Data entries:
* * * * * * * * *

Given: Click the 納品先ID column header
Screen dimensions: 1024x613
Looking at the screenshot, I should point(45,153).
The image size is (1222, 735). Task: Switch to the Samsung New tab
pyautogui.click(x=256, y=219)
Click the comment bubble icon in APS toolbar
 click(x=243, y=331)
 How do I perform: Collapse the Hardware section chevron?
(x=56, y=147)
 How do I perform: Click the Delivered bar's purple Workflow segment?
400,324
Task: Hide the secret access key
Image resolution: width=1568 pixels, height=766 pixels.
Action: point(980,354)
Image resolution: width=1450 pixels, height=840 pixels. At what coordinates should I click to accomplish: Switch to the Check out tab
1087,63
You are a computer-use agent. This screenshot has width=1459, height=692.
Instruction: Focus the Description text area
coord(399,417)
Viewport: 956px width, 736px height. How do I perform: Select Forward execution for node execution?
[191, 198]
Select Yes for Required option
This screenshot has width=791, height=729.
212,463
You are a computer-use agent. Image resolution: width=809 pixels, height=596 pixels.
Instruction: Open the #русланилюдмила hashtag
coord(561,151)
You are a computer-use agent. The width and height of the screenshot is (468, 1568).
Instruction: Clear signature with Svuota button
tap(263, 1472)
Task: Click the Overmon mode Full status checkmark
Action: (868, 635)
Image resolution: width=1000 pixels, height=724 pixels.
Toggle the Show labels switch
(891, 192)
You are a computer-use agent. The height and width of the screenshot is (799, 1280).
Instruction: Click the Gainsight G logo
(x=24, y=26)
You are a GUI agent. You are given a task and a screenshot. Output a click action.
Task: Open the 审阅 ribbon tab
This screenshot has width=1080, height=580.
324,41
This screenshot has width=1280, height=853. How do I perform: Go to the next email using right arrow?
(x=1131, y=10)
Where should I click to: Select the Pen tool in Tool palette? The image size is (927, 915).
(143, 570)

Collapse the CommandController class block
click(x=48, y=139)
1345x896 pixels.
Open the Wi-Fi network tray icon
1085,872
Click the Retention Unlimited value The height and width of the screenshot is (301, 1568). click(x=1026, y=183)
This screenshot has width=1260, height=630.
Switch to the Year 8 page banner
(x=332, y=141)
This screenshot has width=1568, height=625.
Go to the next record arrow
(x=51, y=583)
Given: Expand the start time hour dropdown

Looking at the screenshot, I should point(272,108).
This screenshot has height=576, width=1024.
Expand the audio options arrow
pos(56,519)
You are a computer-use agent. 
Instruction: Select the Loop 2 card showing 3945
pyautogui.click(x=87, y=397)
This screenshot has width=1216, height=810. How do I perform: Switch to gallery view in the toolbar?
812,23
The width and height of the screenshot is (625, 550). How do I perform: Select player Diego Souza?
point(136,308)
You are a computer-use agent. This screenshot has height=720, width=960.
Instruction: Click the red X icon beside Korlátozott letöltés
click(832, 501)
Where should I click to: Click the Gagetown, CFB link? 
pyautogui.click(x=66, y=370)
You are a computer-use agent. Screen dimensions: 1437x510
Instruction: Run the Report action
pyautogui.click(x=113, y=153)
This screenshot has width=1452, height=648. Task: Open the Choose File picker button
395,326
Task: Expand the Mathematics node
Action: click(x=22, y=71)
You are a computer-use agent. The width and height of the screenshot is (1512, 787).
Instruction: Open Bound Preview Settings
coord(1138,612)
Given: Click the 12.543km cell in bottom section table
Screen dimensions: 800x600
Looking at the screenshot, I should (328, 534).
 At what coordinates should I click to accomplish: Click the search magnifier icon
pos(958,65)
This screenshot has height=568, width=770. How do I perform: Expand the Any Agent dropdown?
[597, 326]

* * * * * * * * *

▶ Prompt
Would you set down every record again, exactly as it appears above?

▶ Solution to this task
Given: Click the 納品先ID column header
Screen dimensions: 1024x613
Looking at the screenshot, I should point(45,153).
The image size is (1222, 735). Task: Switch to the Samsung New tab
pyautogui.click(x=256, y=219)
Click the comment bubble icon in APS toolbar
 click(x=243, y=331)
 How do I perform: Collapse the Hardware section chevron?
(x=56, y=147)
 How do I perform: Click the Delivered bar's purple Workflow segment?
400,324
Task: Hide the secret access key
Image resolution: width=1568 pixels, height=766 pixels.
Action: point(980,354)
Image resolution: width=1450 pixels, height=840 pixels. At what coordinates should I click to accomplish: Switch to the Check out tab
1087,63
You are a computer-use agent. This screenshot has width=1459, height=692.
Instruction: Focus the Description text area
coord(399,417)
Viewport: 956px width, 736px height. How do I perform: Select Forward execution for node execution?
[191, 198]
Select Yes for Required option
This screenshot has width=791, height=729.
212,463
You are a computer-use agent. Image resolution: width=809 pixels, height=596 pixels.
Instruction: Open the #русланилюдмила hashtag
coord(561,151)
You are a computer-use agent. The width and height of the screenshot is (468, 1568).
Instruction: Clear signature with Svuota button
tap(263, 1472)
Task: Click the Overmon mode Full status checkmark
Action: (868, 635)
Image resolution: width=1000 pixels, height=724 pixels.
Toggle the Show labels switch
(891, 192)
You are a computer-use agent. The height and width of the screenshot is (799, 1280).
Instruction: Click the Gainsight G logo
(x=24, y=26)
You are a GUI agent. You are given a task and a screenshot. Output a click action.
Task: Open the 审阅 ribbon tab
This screenshot has width=1080, height=580.
324,41
This screenshot has width=1280, height=853. How do I perform: Go to the next email using right arrow?
(x=1131, y=10)
Where should I click to: Select the Pen tool in Tool palette? The image size is (927, 915).
(143, 570)

Collapse the CommandController class block
click(x=48, y=139)
1345x896 pixels.
Open the Wi-Fi network tray icon
1085,872
Click the Retention Unlimited value The height and width of the screenshot is (301, 1568). click(x=1026, y=183)
This screenshot has width=1260, height=630.
Switch to the Year 8 page banner
(x=332, y=141)
This screenshot has width=1568, height=625.
Go to the next record arrow
(x=51, y=583)
Given: Expand the start time hour dropdown

Looking at the screenshot, I should point(272,108).
This screenshot has height=576, width=1024.
Expand the audio options arrow
pos(56,519)
You are a computer-use agent. 
Instruction: Select the Loop 2 card showing 3945
pyautogui.click(x=87, y=397)
This screenshot has width=1216, height=810. How do I perform: Switch to gallery view in the toolbar?
812,23
The width and height of the screenshot is (625, 550). How do I perform: Select player Diego Souza?
point(136,308)
You are a computer-use agent. This screenshot has height=720, width=960.
Instruction: Click the red X icon beside Korlátozott letöltés
click(832, 501)
Where should I click to: Click the Gagetown, CFB link? 
pyautogui.click(x=66, y=370)
You are a computer-use agent. Screen dimensions: 1437x510
Instruction: Run the Report action
pyautogui.click(x=113, y=153)
This screenshot has width=1452, height=648. Task: Open the Choose File picker button
395,326
Task: Expand the Mathematics node
Action: click(x=22, y=71)
You are a computer-use agent. The width and height of the screenshot is (1512, 787).
Instruction: Open Bound Preview Settings
coord(1138,612)
Given: Click the 12.543km cell in bottom section table
Screen dimensions: 800x600
Looking at the screenshot, I should (328, 534).
 At what coordinates should I click to accomplish: Click the search magnifier icon
pos(958,65)
This screenshot has height=568, width=770. How do I perform: Expand the Any Agent dropdown?
[597, 326]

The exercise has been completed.